Uma técnica inovadora,
que combina células-tronco e impressão em 3D e que produz tecidos hepáticos
humanos em 90 dias para serem usados em transplantes, foi desenvolvida em
pesquisa do IB (Instituto de Biociências) da USP (Universidade de São Paulo). O
método emprega células do sangue, reprogramadas para se transformarem em
células-tronco, que vão se diferenciar em agrupamentos de células hepáticas,
usadas nas matrizes de impressão dos tecidos hepáticos. A técnica permite
produzir tecidos a partir do sangue do próprio paciente, eliminando os riscos
de rejeição.
A pesquisa é descrita
em artigo que acaba de ser
publicado pela revista científica Biofabrication. "O objetivo do trabalho
era avaliar uma forma de imprimir em 3D um fígado humano funcional obtido a
partir de células-tronco pluripotentes induzidas, conhecidas como IPS",
afirma o pesquisador Ernesto Goulart, primeiro autor do artigo. "A
inovação do estudo está no método para imprimir células hepáticas de um mesmo
doador a partir de células IPS, processo que até então não havia sido descrito
na literatura científica."
O pesquisador aponta
que as células hepáticas, os hepatócitos, são células epiteliais, que ficam
muito próximas umas das outras. "A maioria dos métodos de bioimpressão
necessita da dispersão das células em uma matriz, também chamada de biotinta,
uma espécie de hidrogel", explica. "Ao fazer essa dispersão, ocorria
uma quebra de contato entre essas células."
Durante a pesquisa, foi
desenvolvido um sistema de impressão de células hepáticas em agrupamentos
chamados de esferoides, mantendo o contato célula a célula. "No futuro,
esse novo sistema poderá ser utilizado na produção de tecidos hepáticos sob
demanda para qualquer paciente, sem risco de rejeição", destaca Goulart.
Impressão.
O processo de produção
é dividido em três etapas: a produção e diferenciação de células em formatos
esferoides, a incorporação dos esferoides na biotinta de alginato e a
bioimpressão no equipamento 3D. "As células extraídas do sangue são
reprogramadas para regredirem a um estado de células-tronco embrionárias, com o
potencial de se diferenciarem em qualquer linhagem celular", descreve o
pesquisador. "Essas células se diferenciam em esferoides hepáticos, e o
estudo é o primeiro a reportar a produção de tecidos hepáticos totalmente a
partir de células IPS, com um método muito superior à dispersão individual de
células."
Após a impressão, os
tecidos passam por um período de maturação de 18 dias até estarem prontos para
uso. "Foram gerados todos os componentes necessários para formar um tecido
hepático funcional, hepatócitos, células endoteliais (vasculares) e
mesenquimais, obtidas a partir de um mesmo doador", observa Goulart.

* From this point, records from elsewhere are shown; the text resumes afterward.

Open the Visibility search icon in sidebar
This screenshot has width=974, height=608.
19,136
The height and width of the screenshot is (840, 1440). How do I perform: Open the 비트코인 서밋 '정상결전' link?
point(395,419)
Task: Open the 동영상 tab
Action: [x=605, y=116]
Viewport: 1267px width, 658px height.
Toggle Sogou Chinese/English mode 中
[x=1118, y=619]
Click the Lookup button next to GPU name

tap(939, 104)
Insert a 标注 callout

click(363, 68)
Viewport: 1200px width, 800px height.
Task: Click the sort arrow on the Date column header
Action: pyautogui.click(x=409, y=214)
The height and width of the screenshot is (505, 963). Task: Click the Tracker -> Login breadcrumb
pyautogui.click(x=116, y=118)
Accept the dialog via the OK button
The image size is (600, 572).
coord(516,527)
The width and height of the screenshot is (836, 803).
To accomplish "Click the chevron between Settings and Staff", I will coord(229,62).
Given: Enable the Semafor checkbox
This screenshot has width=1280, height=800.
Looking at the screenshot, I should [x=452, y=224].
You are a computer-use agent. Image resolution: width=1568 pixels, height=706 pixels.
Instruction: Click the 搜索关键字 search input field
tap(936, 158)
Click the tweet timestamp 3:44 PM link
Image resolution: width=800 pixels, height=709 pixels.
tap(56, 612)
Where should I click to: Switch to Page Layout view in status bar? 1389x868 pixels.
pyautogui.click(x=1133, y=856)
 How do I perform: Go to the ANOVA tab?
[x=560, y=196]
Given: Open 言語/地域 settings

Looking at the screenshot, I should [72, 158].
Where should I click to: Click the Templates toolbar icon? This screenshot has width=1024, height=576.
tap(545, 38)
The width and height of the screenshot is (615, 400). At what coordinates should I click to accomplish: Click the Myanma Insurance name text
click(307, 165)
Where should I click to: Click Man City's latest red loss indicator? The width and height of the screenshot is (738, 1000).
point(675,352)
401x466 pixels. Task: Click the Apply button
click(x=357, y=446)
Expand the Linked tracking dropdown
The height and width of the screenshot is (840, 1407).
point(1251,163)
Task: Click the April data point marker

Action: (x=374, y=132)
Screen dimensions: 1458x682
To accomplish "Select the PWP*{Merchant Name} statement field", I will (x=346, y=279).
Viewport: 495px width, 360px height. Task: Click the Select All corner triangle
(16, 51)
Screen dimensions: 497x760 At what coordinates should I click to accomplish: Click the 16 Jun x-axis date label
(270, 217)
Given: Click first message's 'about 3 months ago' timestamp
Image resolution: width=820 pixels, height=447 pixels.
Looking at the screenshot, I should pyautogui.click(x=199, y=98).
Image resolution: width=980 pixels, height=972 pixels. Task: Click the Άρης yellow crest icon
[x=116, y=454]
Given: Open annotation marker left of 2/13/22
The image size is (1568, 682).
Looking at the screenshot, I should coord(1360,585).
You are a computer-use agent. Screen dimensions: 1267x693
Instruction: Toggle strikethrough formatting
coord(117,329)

"O tecido gerado é isogênico, quer dizer, quando for transplantado no
doador não será rejeitado".
De acordo com o
pesquisador, a nova técnica permite imprimir em 90 dias um fígado humano em
laboratório, a partir da coleta de sangue. "Essa tecnologia pode ser
aplicada em escala maior facilmente", ressalta, lembrando que, "no
entanto ainda existem vários desenvolvimentos tecnológicos a serem aprimorados
até os possíveis ensaios clínicos".
A pesquisa foi
desenvolvida no Centro de Estudos do Genoma Humano, sediado no IB e coordenado
pela professora Mayana Zatz, e teve apoio da Fapesp (Fundação de Amparo à
Pesquisa do Estado de São Paulo), da Capes (Coordenadoria de Aperfeiçoamento de
Pessoal de Nível Superior) e do CNPq (Conselho Nacional de Desenvolvimento
Científico e Tecnológico). O estudo contou com a colaboração do Laboratório
Nacional de Biociências, do CNPEM (Centro Nacional de Pesquisa em Energia e
Materiais), em Campinas (interior de São Paulo), da Universidade de Temple
(Estados Unidos) e do grupo de pesquisa do professor Silvano Raia, da FMUSP
(Faculdade de Medicina da Universidade de São Paulo).